◆ **Task statement**
Copy out all of the data exactly as it appears.

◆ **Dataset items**
Start of Block

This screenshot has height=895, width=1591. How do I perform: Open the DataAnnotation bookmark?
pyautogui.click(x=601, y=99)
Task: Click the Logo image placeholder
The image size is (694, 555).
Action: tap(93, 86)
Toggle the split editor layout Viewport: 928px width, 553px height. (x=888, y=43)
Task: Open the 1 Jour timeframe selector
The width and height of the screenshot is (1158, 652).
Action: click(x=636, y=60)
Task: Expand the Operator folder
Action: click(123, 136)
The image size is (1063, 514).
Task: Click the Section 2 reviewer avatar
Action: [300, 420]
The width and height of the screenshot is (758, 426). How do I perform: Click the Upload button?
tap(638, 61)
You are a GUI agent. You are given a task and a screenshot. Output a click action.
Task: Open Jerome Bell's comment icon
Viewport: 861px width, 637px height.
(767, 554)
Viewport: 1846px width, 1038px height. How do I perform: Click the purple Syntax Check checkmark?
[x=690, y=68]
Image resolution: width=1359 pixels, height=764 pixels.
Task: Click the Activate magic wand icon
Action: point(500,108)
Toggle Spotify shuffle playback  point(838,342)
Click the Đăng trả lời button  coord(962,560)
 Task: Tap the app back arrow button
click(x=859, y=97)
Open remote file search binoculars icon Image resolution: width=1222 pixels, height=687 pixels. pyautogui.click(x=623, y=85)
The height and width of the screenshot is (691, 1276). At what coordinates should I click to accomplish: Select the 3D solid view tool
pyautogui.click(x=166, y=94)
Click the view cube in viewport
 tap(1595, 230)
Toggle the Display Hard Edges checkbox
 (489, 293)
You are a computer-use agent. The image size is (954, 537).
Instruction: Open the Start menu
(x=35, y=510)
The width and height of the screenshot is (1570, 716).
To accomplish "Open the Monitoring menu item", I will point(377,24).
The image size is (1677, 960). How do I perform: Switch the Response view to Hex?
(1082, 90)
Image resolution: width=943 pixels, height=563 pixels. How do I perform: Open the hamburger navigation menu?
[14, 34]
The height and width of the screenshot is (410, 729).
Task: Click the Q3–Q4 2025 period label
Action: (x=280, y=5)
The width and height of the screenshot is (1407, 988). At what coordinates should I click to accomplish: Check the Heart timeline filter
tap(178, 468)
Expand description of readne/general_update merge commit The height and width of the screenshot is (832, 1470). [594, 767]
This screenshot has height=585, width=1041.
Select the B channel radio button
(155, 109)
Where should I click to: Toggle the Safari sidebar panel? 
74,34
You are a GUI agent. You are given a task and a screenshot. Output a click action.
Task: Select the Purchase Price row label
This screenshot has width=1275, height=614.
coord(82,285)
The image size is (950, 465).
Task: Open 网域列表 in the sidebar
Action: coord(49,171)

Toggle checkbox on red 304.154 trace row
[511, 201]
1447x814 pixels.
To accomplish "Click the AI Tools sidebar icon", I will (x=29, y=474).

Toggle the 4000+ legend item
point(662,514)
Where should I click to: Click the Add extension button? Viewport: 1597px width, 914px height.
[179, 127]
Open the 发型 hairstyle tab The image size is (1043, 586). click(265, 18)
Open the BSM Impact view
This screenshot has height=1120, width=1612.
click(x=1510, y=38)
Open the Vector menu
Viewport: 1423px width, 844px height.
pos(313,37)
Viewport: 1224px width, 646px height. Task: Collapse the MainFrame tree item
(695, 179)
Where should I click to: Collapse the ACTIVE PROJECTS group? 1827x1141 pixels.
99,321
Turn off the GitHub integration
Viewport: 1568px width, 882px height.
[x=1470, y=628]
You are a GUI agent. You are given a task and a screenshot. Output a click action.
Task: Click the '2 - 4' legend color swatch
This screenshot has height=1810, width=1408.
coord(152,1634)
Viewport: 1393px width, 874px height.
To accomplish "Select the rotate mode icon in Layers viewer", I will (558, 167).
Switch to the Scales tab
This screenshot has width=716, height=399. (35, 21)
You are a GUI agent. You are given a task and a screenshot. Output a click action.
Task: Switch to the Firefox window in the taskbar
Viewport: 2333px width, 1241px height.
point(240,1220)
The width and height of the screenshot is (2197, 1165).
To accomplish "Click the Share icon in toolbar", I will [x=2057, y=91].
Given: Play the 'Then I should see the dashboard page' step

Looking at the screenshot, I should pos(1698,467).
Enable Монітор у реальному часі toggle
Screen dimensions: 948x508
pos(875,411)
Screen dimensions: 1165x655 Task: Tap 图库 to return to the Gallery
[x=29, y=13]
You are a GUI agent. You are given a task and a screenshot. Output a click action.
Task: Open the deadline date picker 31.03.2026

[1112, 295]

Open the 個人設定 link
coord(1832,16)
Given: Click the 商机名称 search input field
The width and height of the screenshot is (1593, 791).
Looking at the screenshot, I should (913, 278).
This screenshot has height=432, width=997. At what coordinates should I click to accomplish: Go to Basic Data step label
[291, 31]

End of Block

◆ **Response area**
This screenshot has height=895, width=1591. How do I perform: Open the DataAnnotation bookmark?
pyautogui.click(x=601, y=99)
Task: Click the Logo image placeholder
The image size is (694, 555).
Action: tap(93, 86)
Toggle the split editor layout Viewport: 928px width, 553px height. (x=888, y=43)
Task: Open the 1 Jour timeframe selector
The width and height of the screenshot is (1158, 652).
Action: click(x=636, y=60)
Task: Expand the Operator folder
Action: click(123, 136)
The image size is (1063, 514).
Task: Click the Section 2 reviewer avatar
Action: [300, 420]
The width and height of the screenshot is (758, 426). How do I perform: Click the Upload button?
tap(638, 61)
You are a GUI agent. You are given a task and a screenshot. Output a click action.
Task: Open Jerome Bell's comment icon
Viewport: 861px width, 637px height.
(767, 554)
Viewport: 1846px width, 1038px height. How do I perform: Click the purple Syntax Check checkmark?
[x=690, y=68]
Image resolution: width=1359 pixels, height=764 pixels.
Task: Click the Activate magic wand icon
Action: point(500,108)
Toggle Spotify shuffle playback  point(838,342)
Click the Đăng trả lời button  coord(962,560)
 Task: Tap the app back arrow button
click(x=859, y=97)
Open remote file search binoculars icon Image resolution: width=1222 pixels, height=687 pixels. pyautogui.click(x=623, y=85)
The height and width of the screenshot is (691, 1276). At what coordinates should I click to accomplish: Select the 3D solid view tool
pyautogui.click(x=166, y=94)
Click the view cube in viewport
 tap(1595, 230)
Toggle the Display Hard Edges checkbox
 (489, 293)
You are a computer-use agent. The image size is (954, 537).
Instruction: Open the Start menu
(x=35, y=510)
The width and height of the screenshot is (1570, 716).
To accomplish "Open the Monitoring menu item", I will point(377,24).
The image size is (1677, 960). How do I perform: Switch the Response view to Hex?
(1082, 90)
Image resolution: width=943 pixels, height=563 pixels. How do I perform: Open the hamburger navigation menu?
[14, 34]
The height and width of the screenshot is (410, 729).
Task: Click the Q3–Q4 2025 period label
Action: (x=280, y=5)
The width and height of the screenshot is (1407, 988). At what coordinates should I click to accomplish: Check the Heart timeline filter
tap(178, 468)
Expand description of readne/general_update merge commit The height and width of the screenshot is (832, 1470). [594, 767]
This screenshot has height=585, width=1041.
Select the B channel radio button
(155, 109)
Where should I click to: Toggle the Safari sidebar panel? 
74,34
You are a GUI agent. You are given a task and a screenshot. Output a click action.
Task: Select the Purchase Price row label
This screenshot has width=1275, height=614.
coord(82,285)
The image size is (950, 465).
Task: Open 网域列表 in the sidebar
Action: coord(49,171)

Toggle checkbox on red 304.154 trace row
[511, 201]
1447x814 pixels.
To accomplish "Click the AI Tools sidebar icon", I will (x=29, y=474).

Toggle the 4000+ legend item
point(662,514)
Where should I click to: Click the Add extension button? Viewport: 1597px width, 914px height.
[179, 127]
Open the 发型 hairstyle tab The image size is (1043, 586). click(265, 18)
Open the BSM Impact view
This screenshot has height=1120, width=1612.
click(x=1510, y=38)
Open the Vector menu
Viewport: 1423px width, 844px height.
pos(313,37)
Viewport: 1224px width, 646px height. Task: Collapse the MainFrame tree item
(695, 179)
Where should I click to: Collapse the ACTIVE PROJECTS group? 1827x1141 pixels.
99,321
Turn off the GitHub integration
Viewport: 1568px width, 882px height.
[x=1470, y=628]
You are a GUI agent. You are given a task and a screenshot. Output a click action.
Task: Click the '2 - 4' legend color swatch
This screenshot has height=1810, width=1408.
coord(152,1634)
Viewport: 1393px width, 874px height.
To accomplish "Select the rotate mode icon in Layers viewer", I will (558, 167).
Switch to the Scales tab
This screenshot has width=716, height=399. (35, 21)
You are a GUI agent. You are given a task and a screenshot. Output a click action.
Task: Switch to the Firefox window in the taskbar
Viewport: 2333px width, 1241px height.
point(240,1220)
The width and height of the screenshot is (2197, 1165).
To accomplish "Click the Share icon in toolbar", I will [x=2057, y=91].
Given: Play the 'Then I should see the dashboard page' step

Looking at the screenshot, I should pos(1698,467).
Enable Монітор у реальному часі toggle
Screen dimensions: 948x508
pos(875,411)
Screen dimensions: 1165x655 Task: Tap 图库 to return to the Gallery
[x=29, y=13]
You are a GUI agent. You are given a task and a screenshot. Output a click action.
Task: Open the deadline date picker 31.03.2026

[1112, 295]

Open the 個人設定 link
coord(1832,16)
Given: Click the 商机名称 search input field
The width and height of the screenshot is (1593, 791).
Looking at the screenshot, I should (913, 278).
This screenshot has height=432, width=997. At what coordinates should I click to accomplish: Go to Basic Data step label
[291, 31]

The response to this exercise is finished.